** Opening SOURCE MATERIAL block **
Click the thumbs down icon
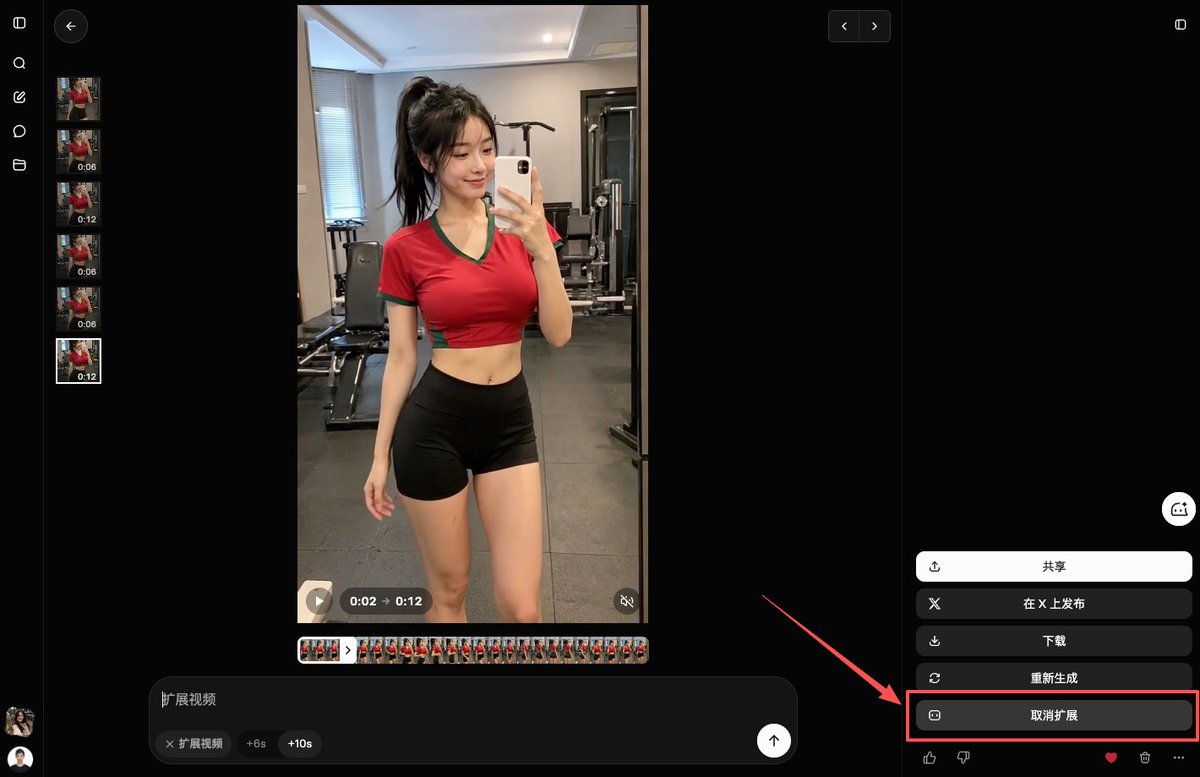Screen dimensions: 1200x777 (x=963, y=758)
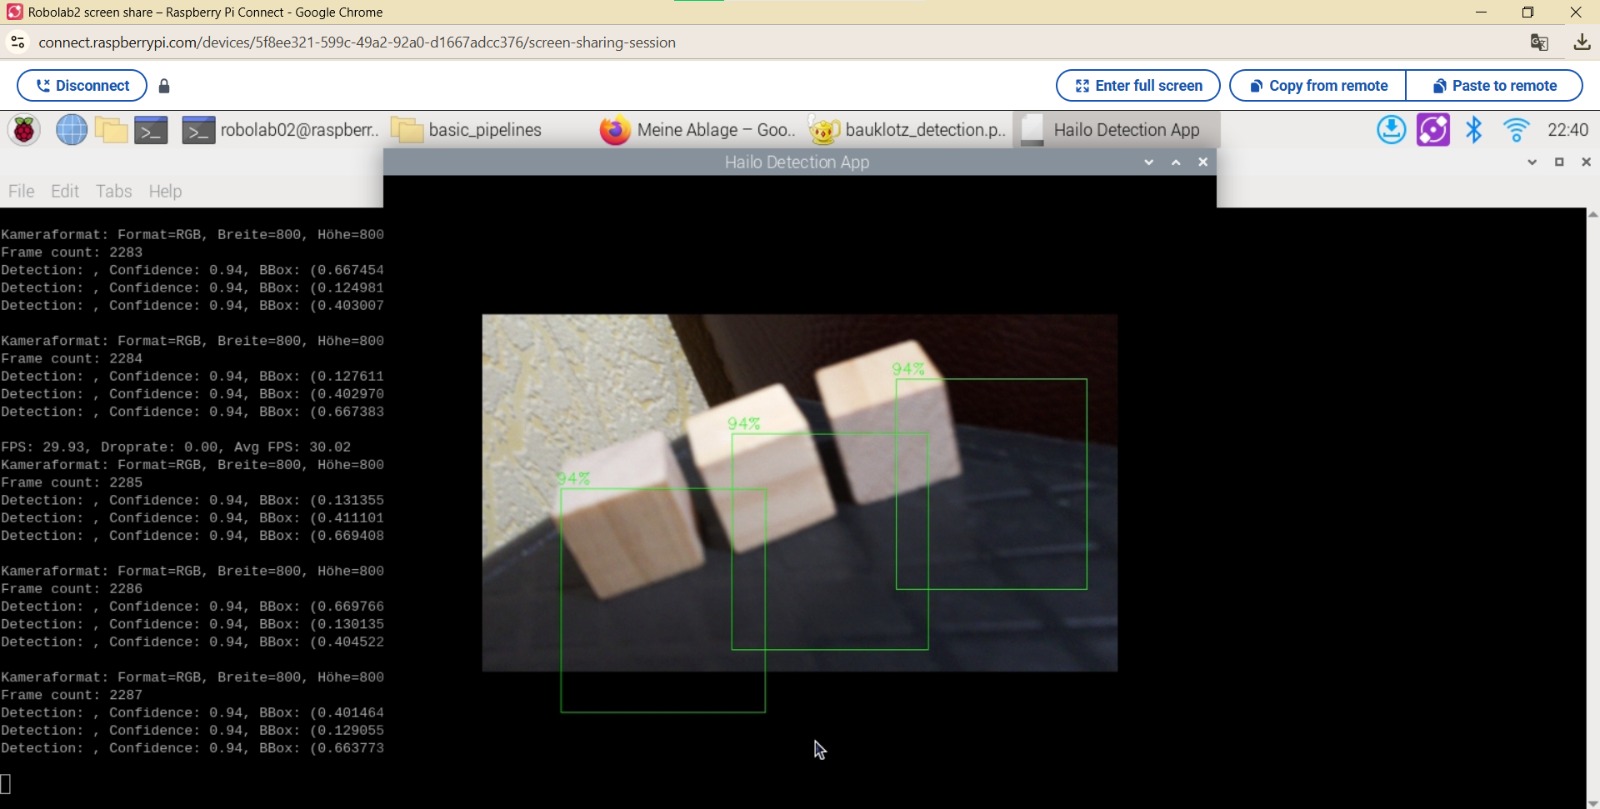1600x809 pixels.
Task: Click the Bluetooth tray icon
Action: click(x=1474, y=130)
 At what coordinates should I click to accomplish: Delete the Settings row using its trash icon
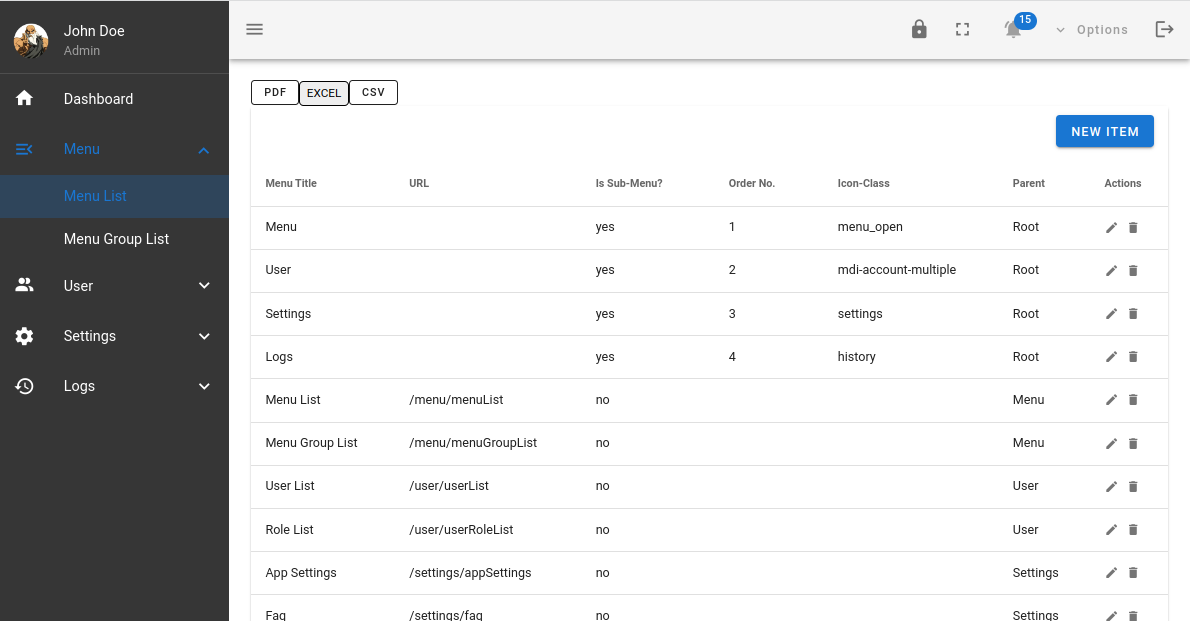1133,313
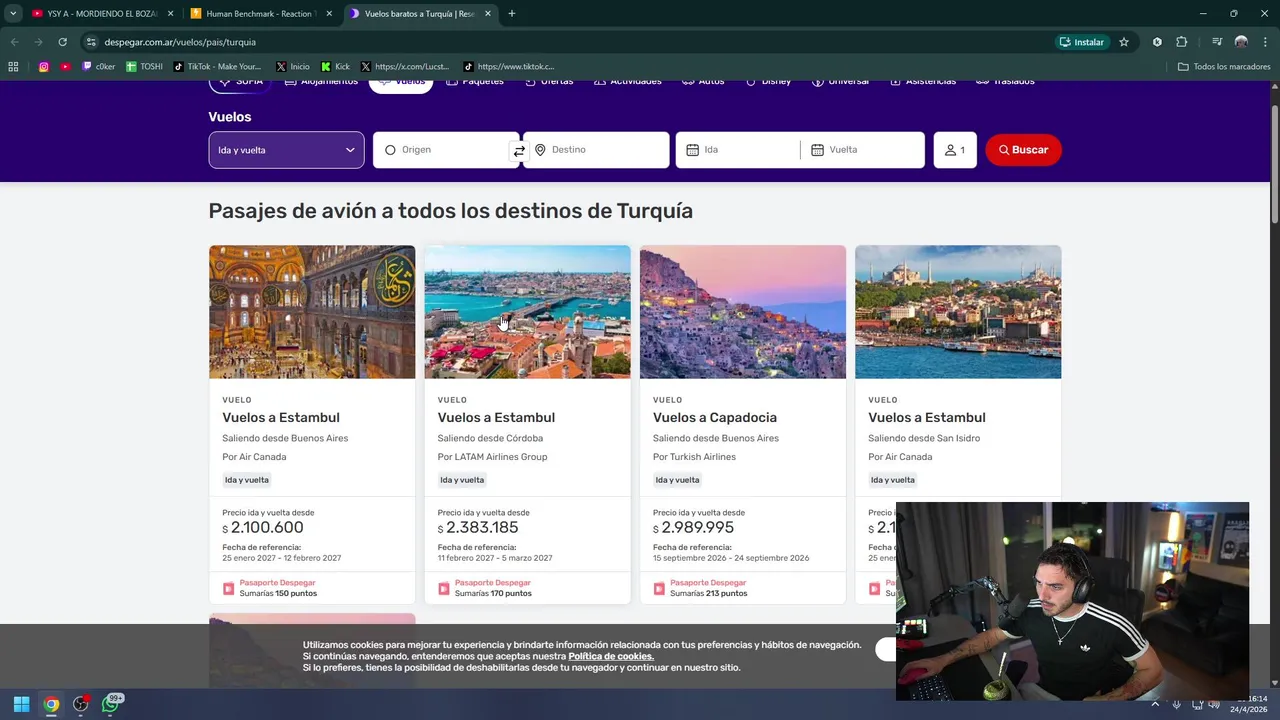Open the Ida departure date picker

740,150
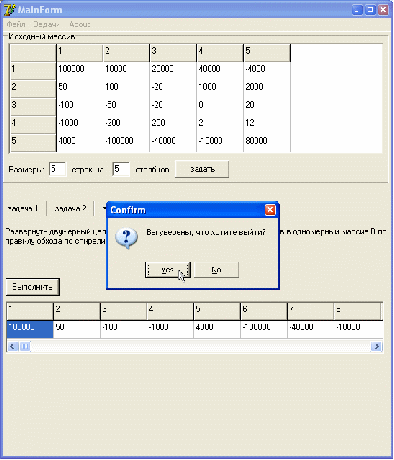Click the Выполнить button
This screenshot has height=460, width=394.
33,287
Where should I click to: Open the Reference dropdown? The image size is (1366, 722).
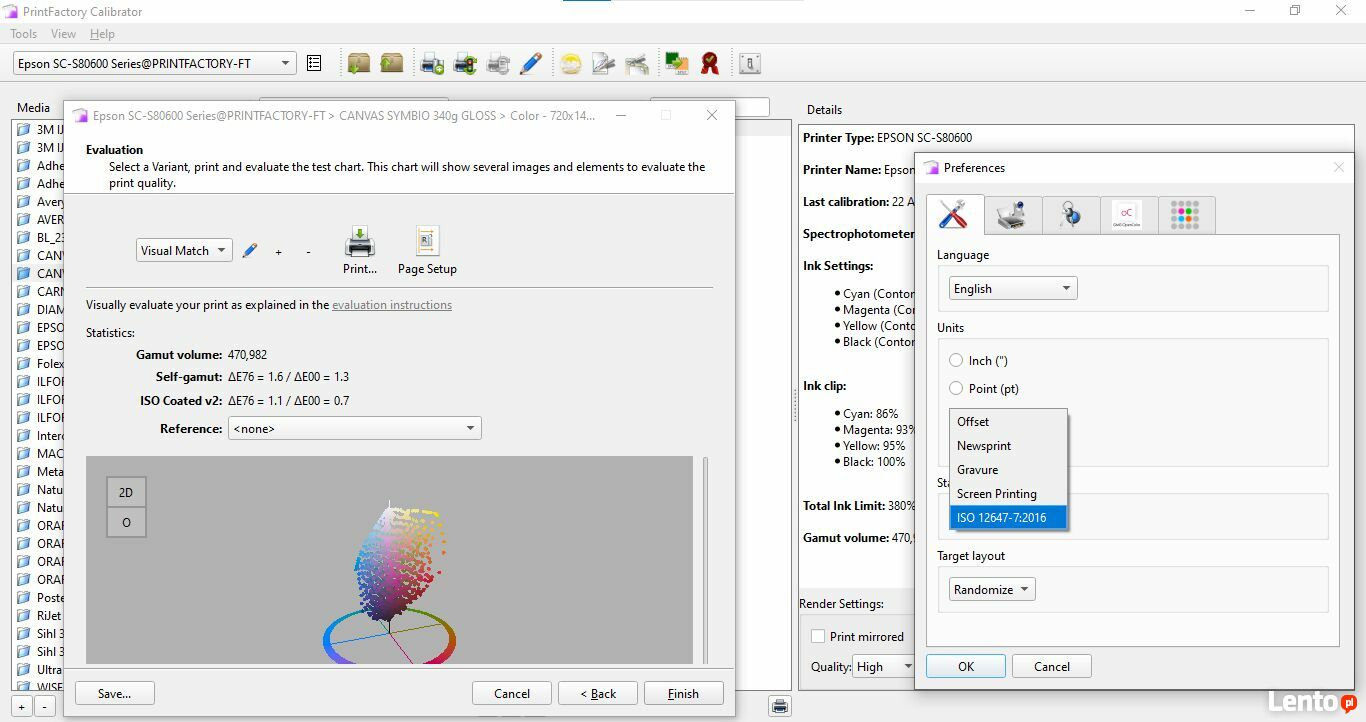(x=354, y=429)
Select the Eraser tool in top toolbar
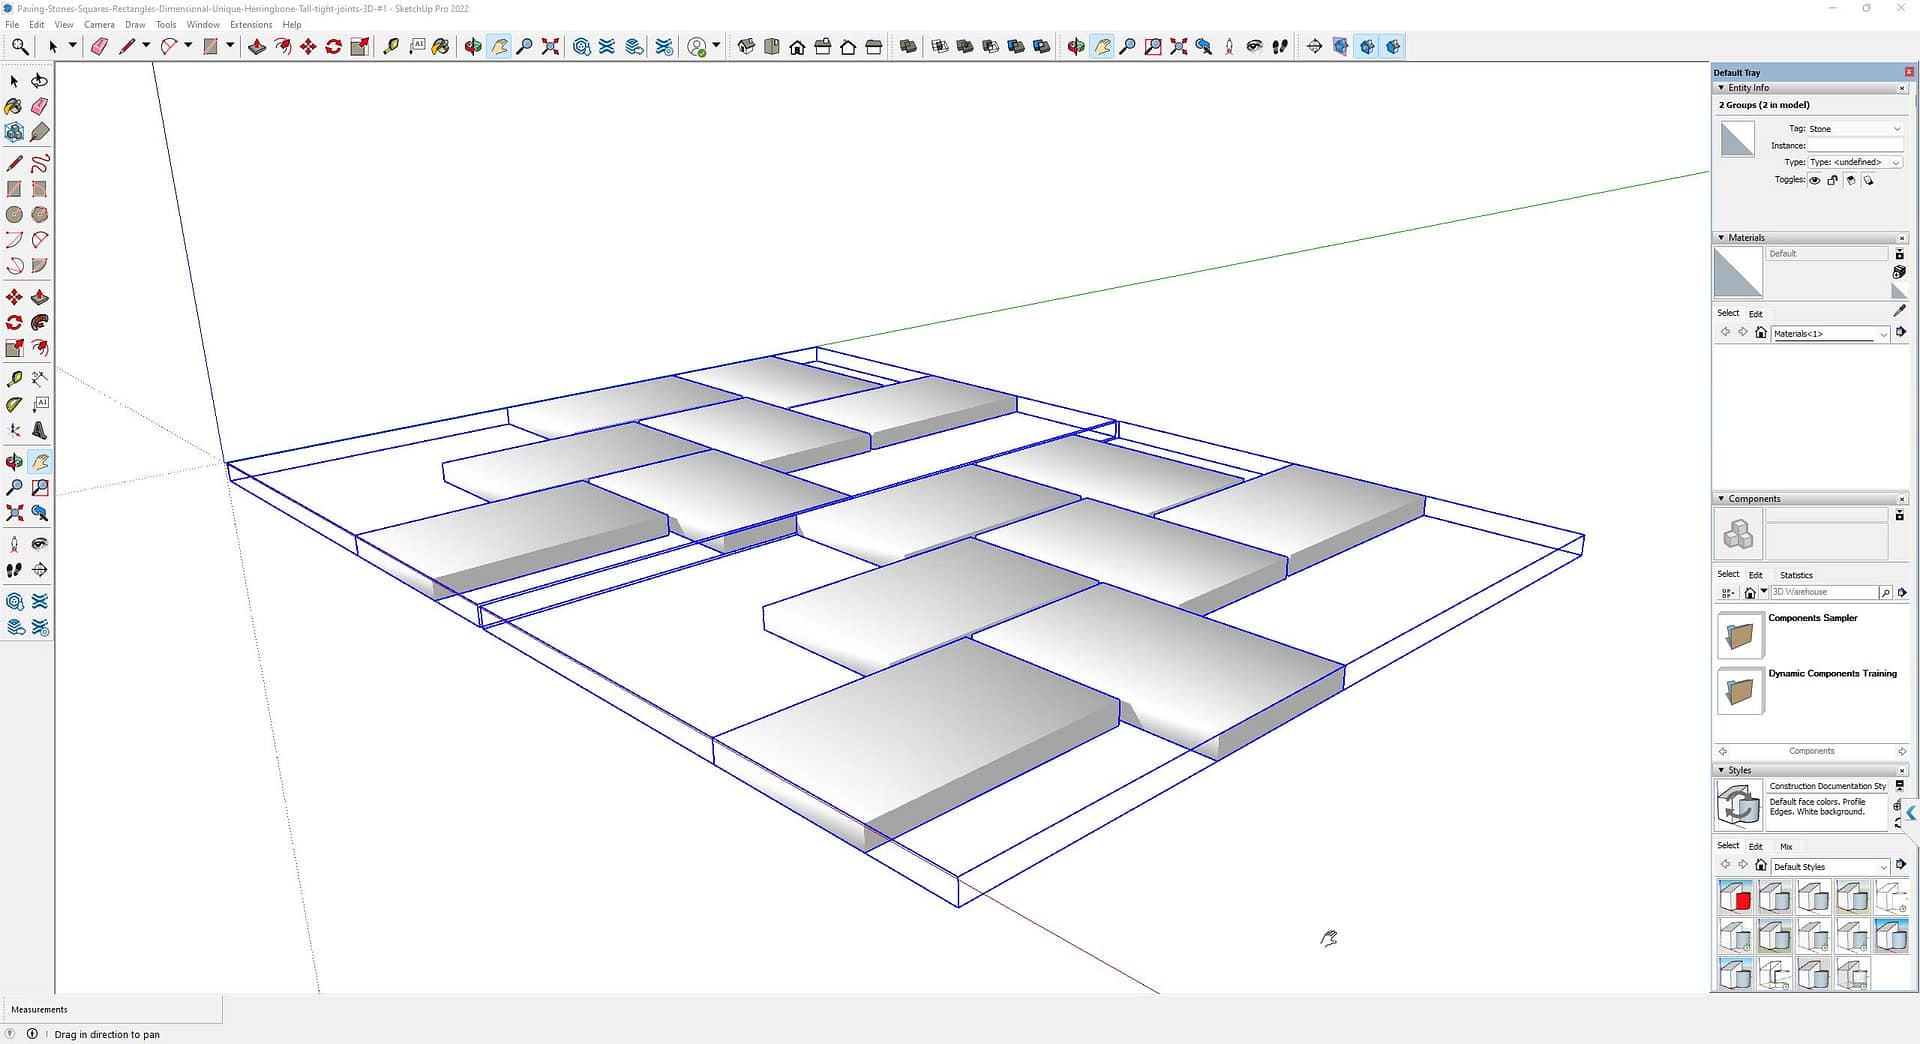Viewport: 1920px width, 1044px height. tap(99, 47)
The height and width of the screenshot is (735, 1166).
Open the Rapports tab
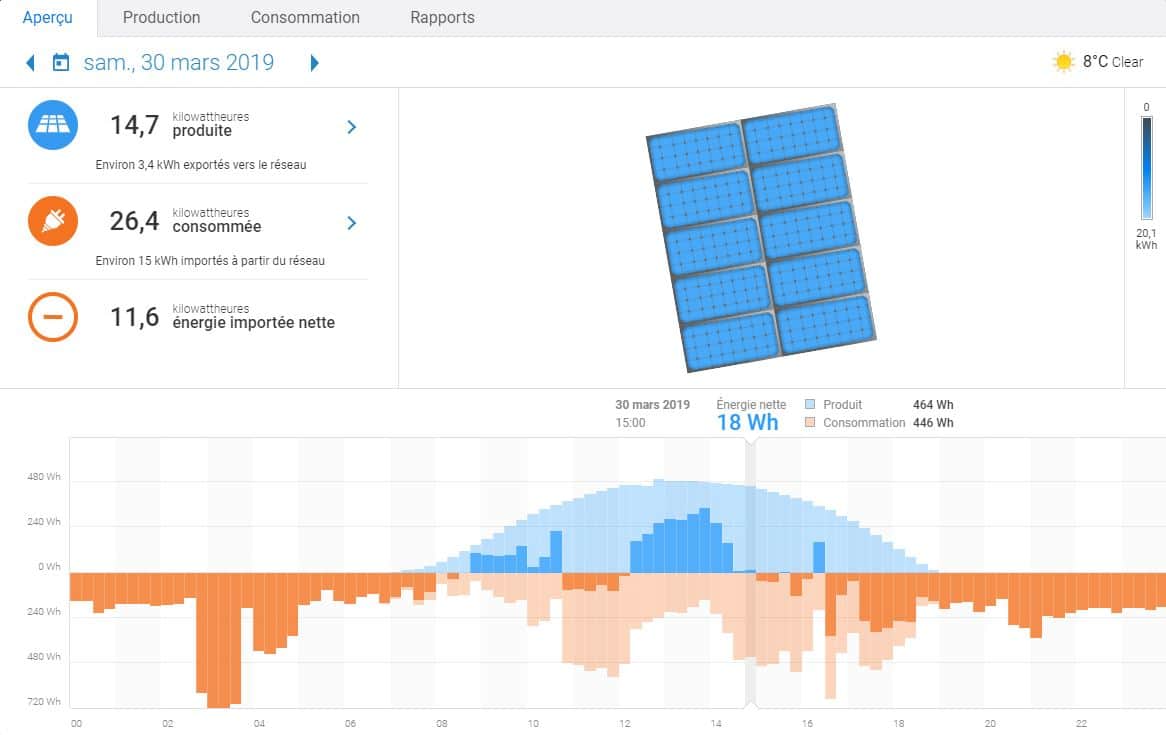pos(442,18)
** Closing SOURCE MATERIAL block **
* [WHAT THE TASK ASKS]
Return verbatim every line from the line containing "At what coordinates" to the last line of the entries above, inclusive, and leave out the pictures.

* [SOLVED EXERCISE]
 At what coordinates should I click to accomplish: Delete the Settings row using its trash icon
1133,313
Open the Ida departure date picker

740,150
Click the Выполнить button
This screenshot has height=460, width=394.
33,287
Where should I click to: Open the Reference dropdown? The image size is (1366, 722).
(x=354, y=429)
Select the Eraser tool in top toolbar
Viewport: 1920px width, 1044px height. tap(99, 47)
The height and width of the screenshot is (735, 1166).
Open the Rapports tab
pos(442,18)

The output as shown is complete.